With megastorm Jonas bearing down on the East Coast, New Jersey Gov. Chris Christie first told reporters he didn’t plan to leave the presidential campaign trail in New Hampshire to return home. Then he had a timely change of heart and said he planned to skedaddle back to the state before the storm threatened to bury not only his state, but his political future.
Smart move. Back in 2010, Christie came under fire for remaining on vacation — in Disney World, of all places — rather than rushing back home when a major snowstorm hit the northeast. Christie suffered no lasting political damage from the incident, winning re-election in 2013. But he had to know the long, grim history of politicians who paid the price for bungling a winter cleanup.
Start with the legendary February 1969 blizzard that slammed New York City with 15 inches of snow and nearly destroyed the career of then-Mayor John Lindsay. Neighborhoods distant from City Hall were left buried for at least three days; food deliveries were so snarled that helicopters air-dropped food in neglected areas.
One prominent resident, Ralph Bunche, a Nobel Peace Prize winner and undersecretary-general of the United Nations, actually sent a telegram to the mayor about being unable to get to work. “As far as getting to the United Nations is concerned, I may as well be in the Alps,” Bunche wrote. “This is a shameful performance by the great city of New York.”
Lindsay, a Republican, lost the party’s nomination and fought on to win re-election that year the hard way, eking out victory over both a Democrat and a Republican as a candidate of the Liberal Party.
Lindsay’s close call didn’t register in Chicago, where they still talk about how the snow ended the career of then-Mayor Michael Bilandic. In early January 1979, nine inches of snow was followed by a record-breaking 10 straight days of around subzero temperatures. Then came the haymaker, a 20-inch deluge over two days that knocked the Windy City on its back.
Nothing seemed to go right with the response. The mayor repeatedly gave out faulty information, pronouncing the airport open (it wasn’t) and urging drivers to stash their cars in municipal lots (many of which hadn’t been cleared). In a desperate effort to keep the subway system running, the Chicago Transit Authority suspended service.
This happened in an election year. Bilandic lost the primary to Jane Byrne, who went on to become the first and so far only female Chicago mayor.
A few years later, more than 2 feet of snow fell on Denver on Christmas Eve 1982. It made for pretty photos, but city residents wanted more than nice pictures, and then-Mayor Bill McNichols didn’t deliver. As one account put it: “The city was slow to clear main streets. Garbage trucks were deployed to pack side-street snow down to a navigable depth. Instead they created thin, dirty glaciers that lingered until just weeks before the May election.”
In that election, McNichols was beaten by Federico Peña.

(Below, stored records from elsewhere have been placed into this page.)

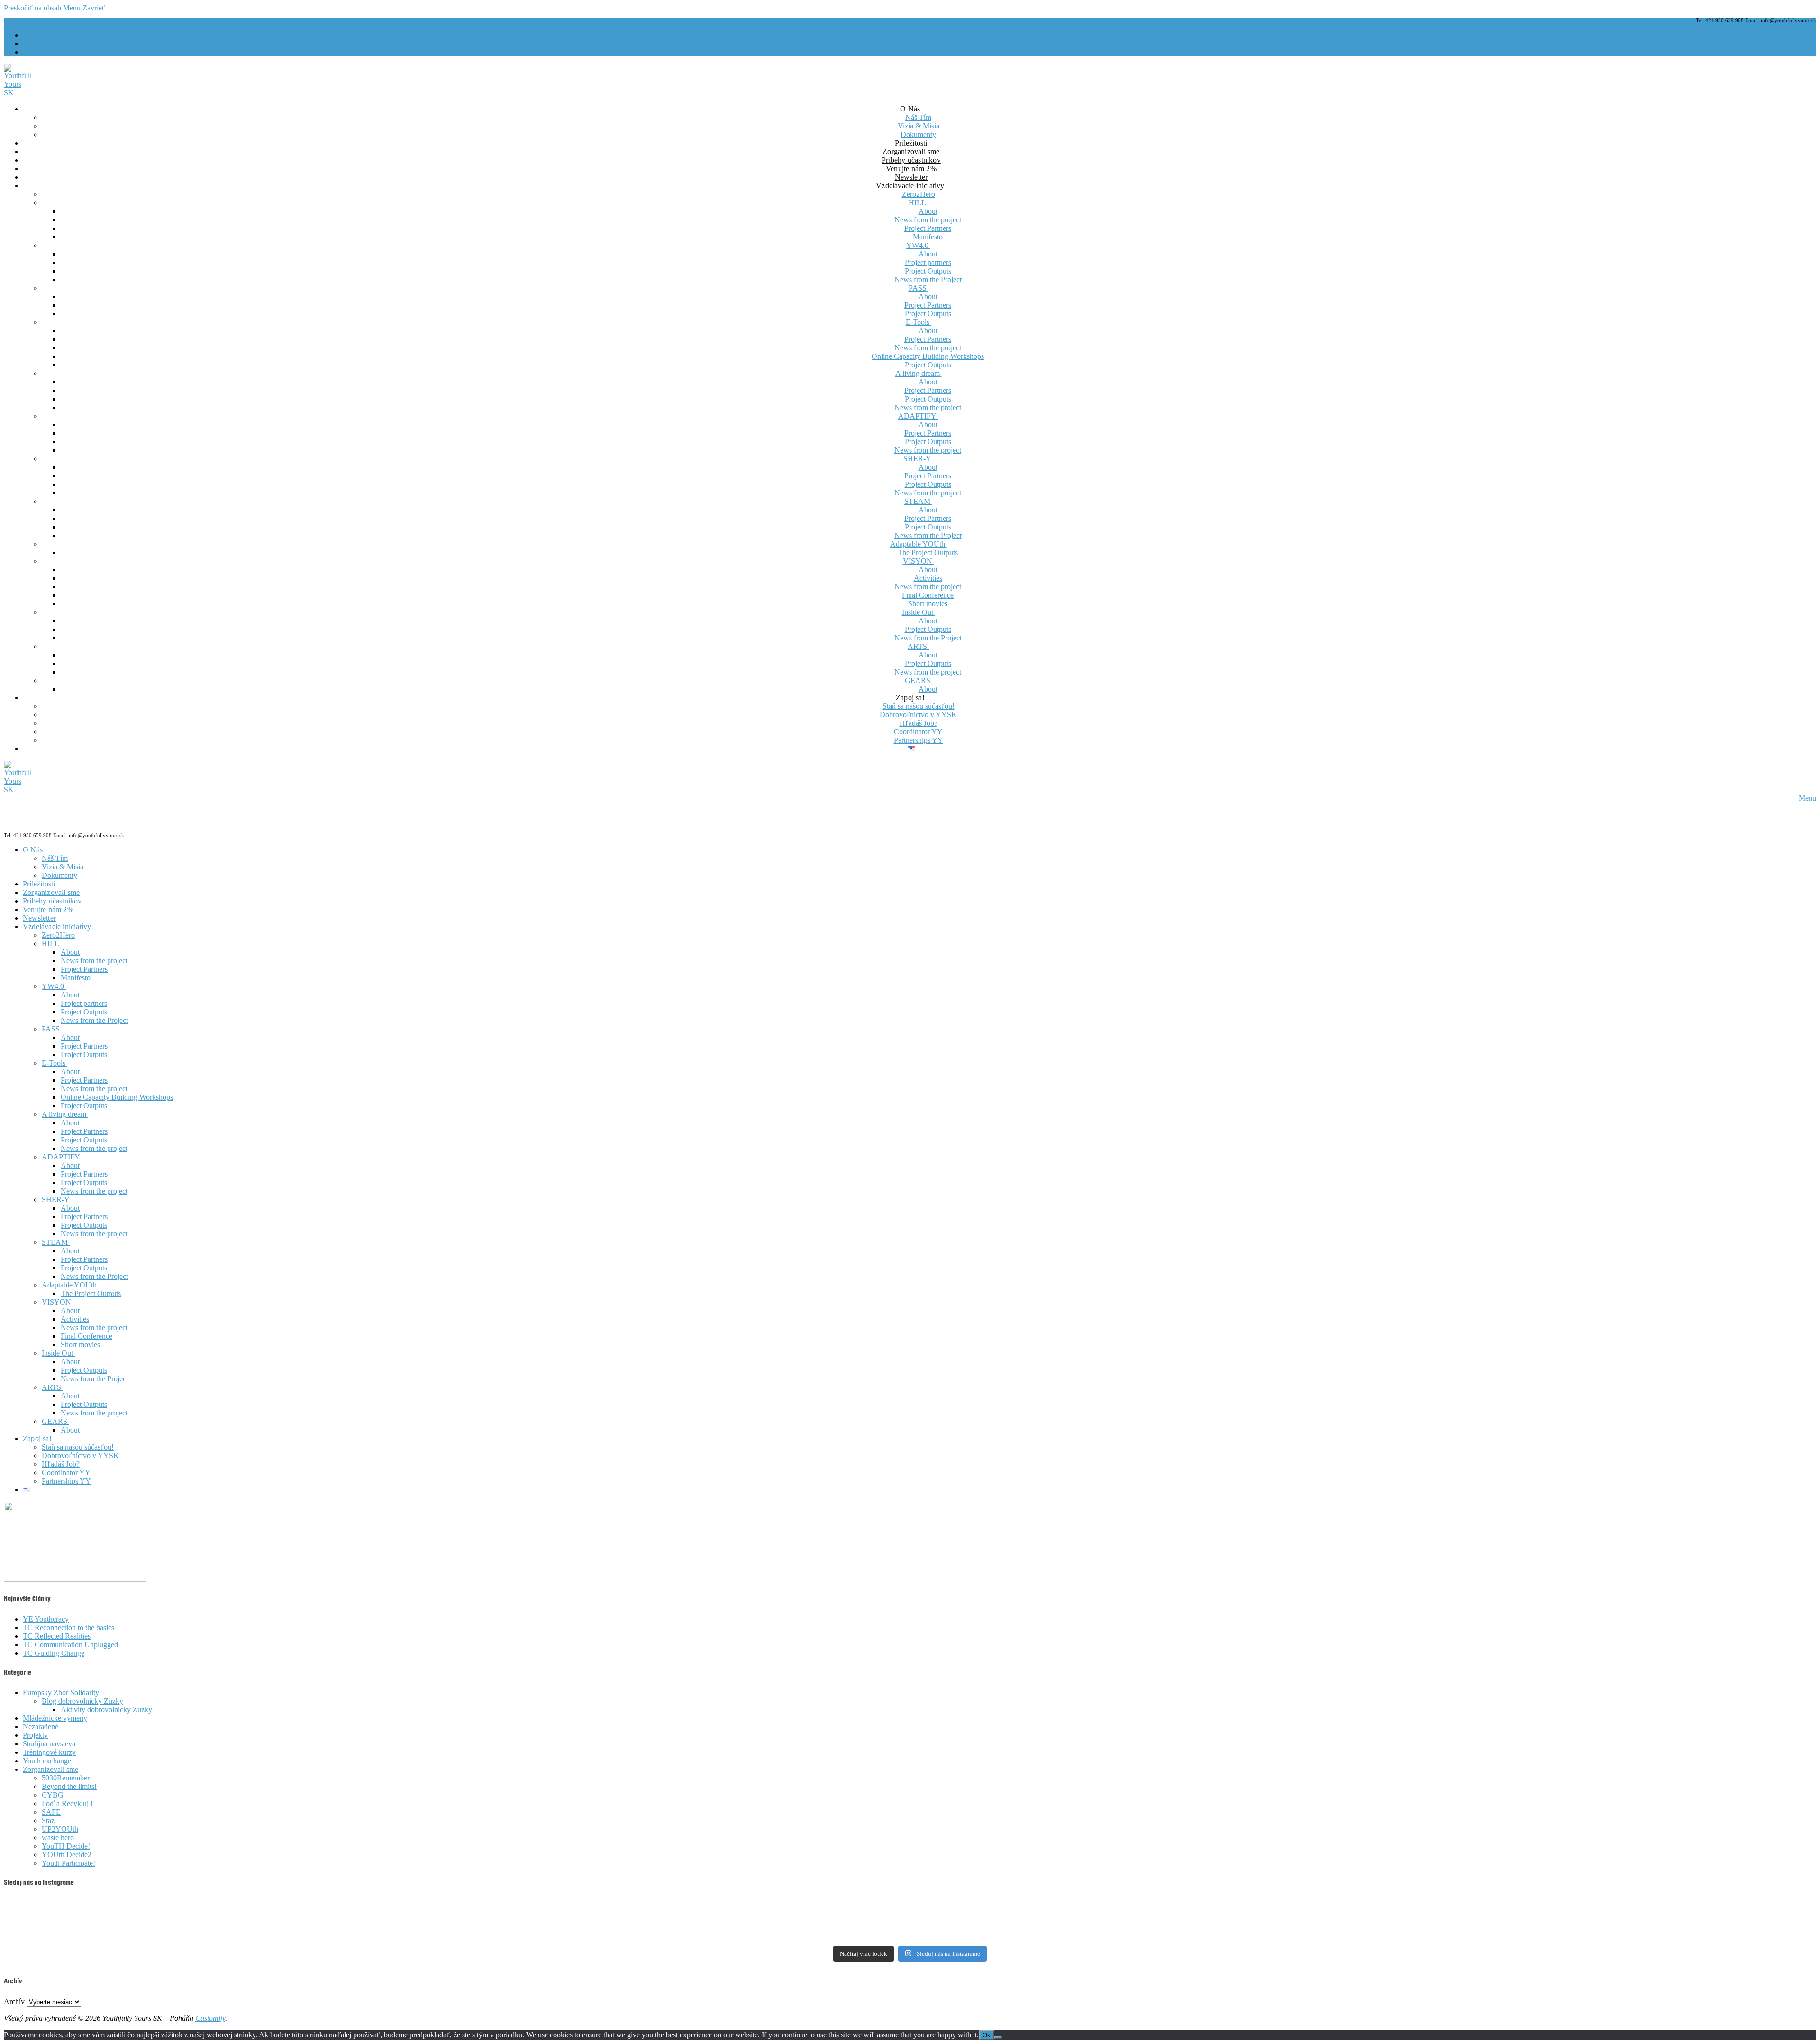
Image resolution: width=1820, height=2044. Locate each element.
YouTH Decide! (66, 1846)
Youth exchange (47, 1761)
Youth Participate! (68, 1863)
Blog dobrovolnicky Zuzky (82, 1701)
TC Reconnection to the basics (68, 1628)
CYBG (53, 1795)
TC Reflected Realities (57, 1636)
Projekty (35, 1735)
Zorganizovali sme (50, 1769)
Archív (14, 2002)
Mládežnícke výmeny (55, 1718)
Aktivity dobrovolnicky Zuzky (106, 1710)
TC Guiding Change (53, 1653)
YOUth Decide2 (66, 1855)
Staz (48, 1820)
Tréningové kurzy (49, 1752)
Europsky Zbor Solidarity (61, 1692)
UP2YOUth (60, 1829)
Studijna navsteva (49, 1744)
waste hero (58, 1838)
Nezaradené (40, 1727)
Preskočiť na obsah (32, 8)
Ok (987, 2035)
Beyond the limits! (69, 1786)
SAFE (51, 1812)
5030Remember (66, 1778)
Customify (210, 2018)
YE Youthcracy (46, 1619)
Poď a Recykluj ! (67, 1803)
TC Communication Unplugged (70, 1645)
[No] (998, 2037)
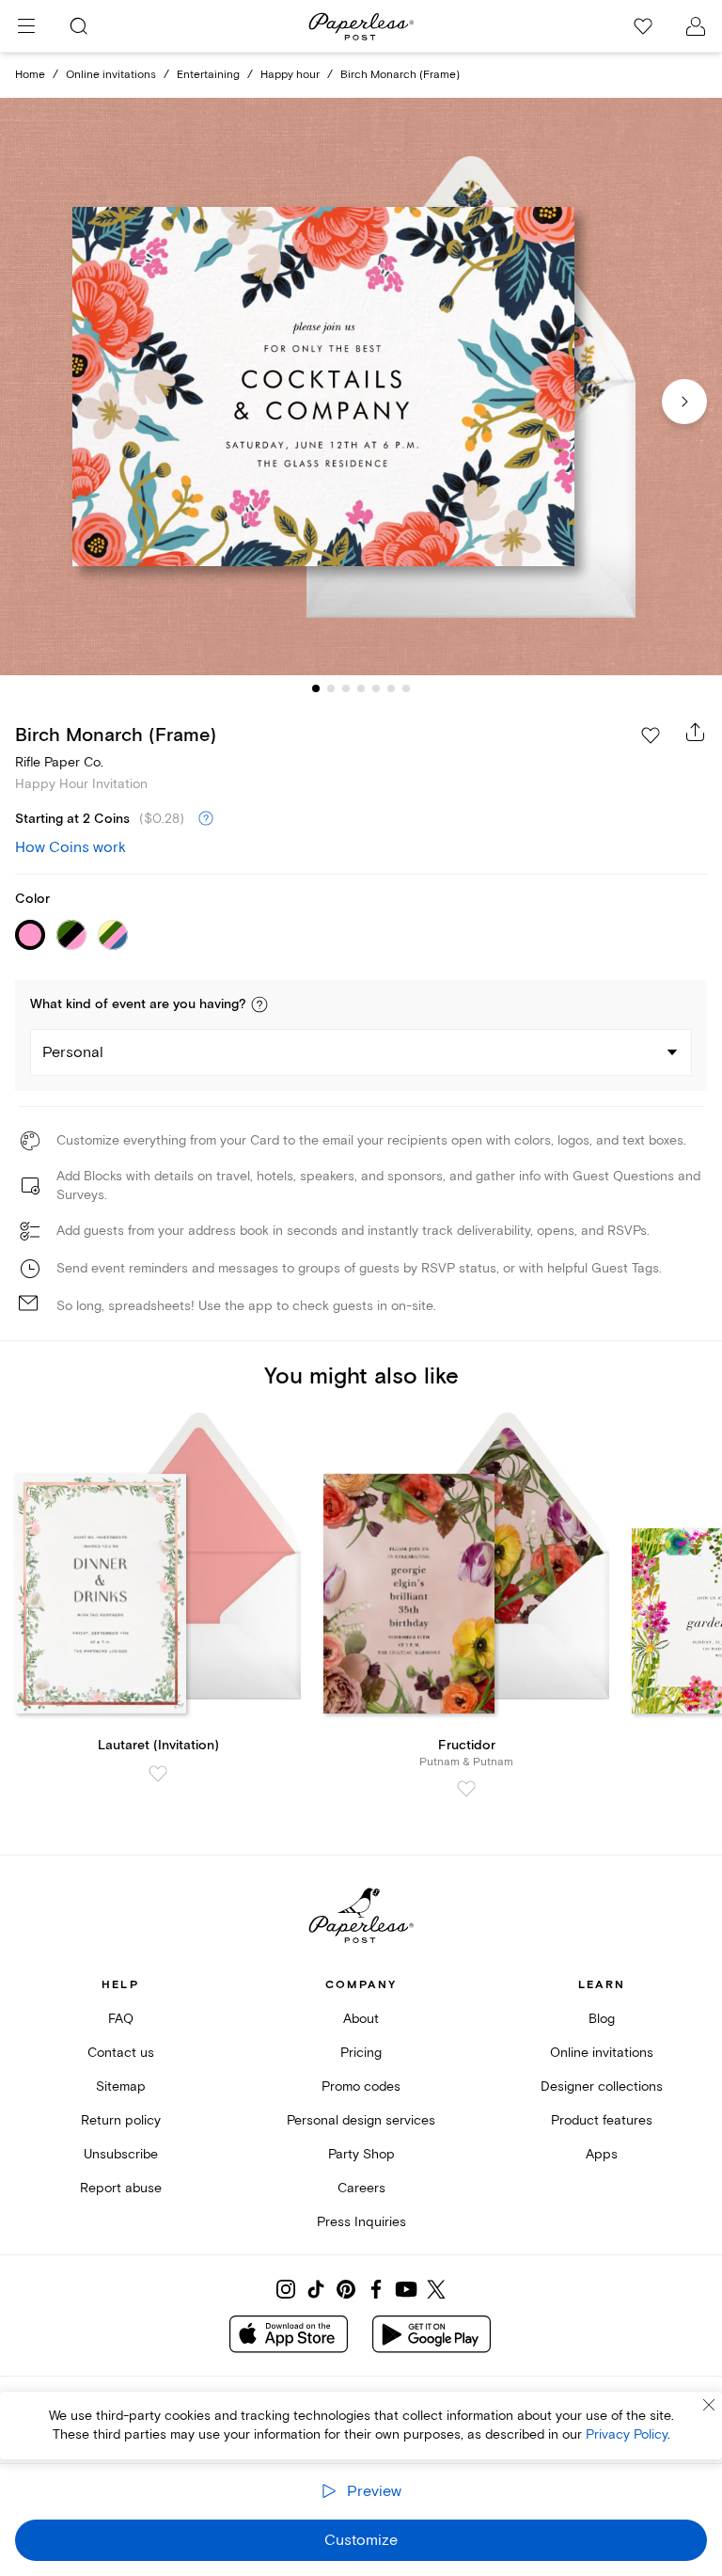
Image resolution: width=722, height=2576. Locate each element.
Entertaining (208, 75)
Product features (601, 2120)
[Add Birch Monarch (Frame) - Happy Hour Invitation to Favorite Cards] (650, 735)
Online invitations (111, 75)
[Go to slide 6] (391, 688)
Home (30, 75)
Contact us (120, 2053)
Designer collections (602, 2086)
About (361, 2019)
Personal (72, 1052)
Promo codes (361, 2086)
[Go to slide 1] (316, 688)
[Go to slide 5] (376, 688)
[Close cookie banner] (709, 2405)
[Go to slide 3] (346, 688)
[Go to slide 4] (361, 688)
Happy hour (290, 75)
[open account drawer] (695, 26)
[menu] (26, 26)
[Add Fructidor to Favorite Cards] (466, 1789)
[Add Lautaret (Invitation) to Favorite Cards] (158, 1773)
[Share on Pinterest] (346, 2289)
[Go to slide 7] (406, 688)
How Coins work (70, 847)
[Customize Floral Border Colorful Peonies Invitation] (361, 387)
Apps (602, 2154)
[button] (259, 1004)
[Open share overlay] (695, 731)
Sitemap (121, 2086)
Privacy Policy (626, 2434)
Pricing (361, 2053)
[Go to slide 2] (331, 688)
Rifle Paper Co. (59, 762)
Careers (361, 2188)
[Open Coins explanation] (205, 819)
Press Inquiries (361, 2222)
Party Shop (361, 2154)
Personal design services (361, 2120)
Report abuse (121, 2188)
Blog (602, 2019)
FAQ (120, 2019)
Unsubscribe (121, 2154)
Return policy (121, 2120)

Fast-forward to 2010, when an unexpectedly harsh winter storm buried New York in 20 inches of snow the day after Christmas, and almost everything that could go wrong did. Many city plows and buses weren’t properly equipped with chains and snow tires, and got stuck in central arteries along with residents’ cars, bringing the city to a grinding halt.
At least one death and possibly two occurred when emergency vehicles couldn’t get through the snow-choked streets. Then-Mayor Michael Bloomberg was invisible for the first day of the disaster; it later became clear that he was almost certainly at his vacation home in Bermuda while New York was paralyzed, a story that took some of the heat off Christie’s Disney diversion.
Bloomberg later apologized for the city’s poor response, but came in for a lot of criticism, including from a local official named Bill de Blasio, who groused: “Like many New Yorkers, I woke up two days straight to an unplowed street outside my front door. This is not business as usual, and frustration is mounting.”
This year, as the new occupant of City Hall, de Blasio, perhaps mindful of the way ambitious politicians can play snow politics,- has been holding round-the-clock briefings, warning residents to stay inside and whipping his deputies to be prepared for every contingency. The mayor’s partner and frequent rival, New York Gov. Andrew Cuomo, has been doing the same.
All of which is to say: Christie had no choice but to hightail it back to New Jersey and make sure he doesn’t join the inglorious line of politicians who flunked a basic test of government: keeping the roads clear, the trains running and the people safe.
Not the kind of thing you want hanging over your head just as voters start casting ballots in Iowa and New Hampshire, two places where they know a thing or two about handling snow, and expect the next president to be just as knowledgeable.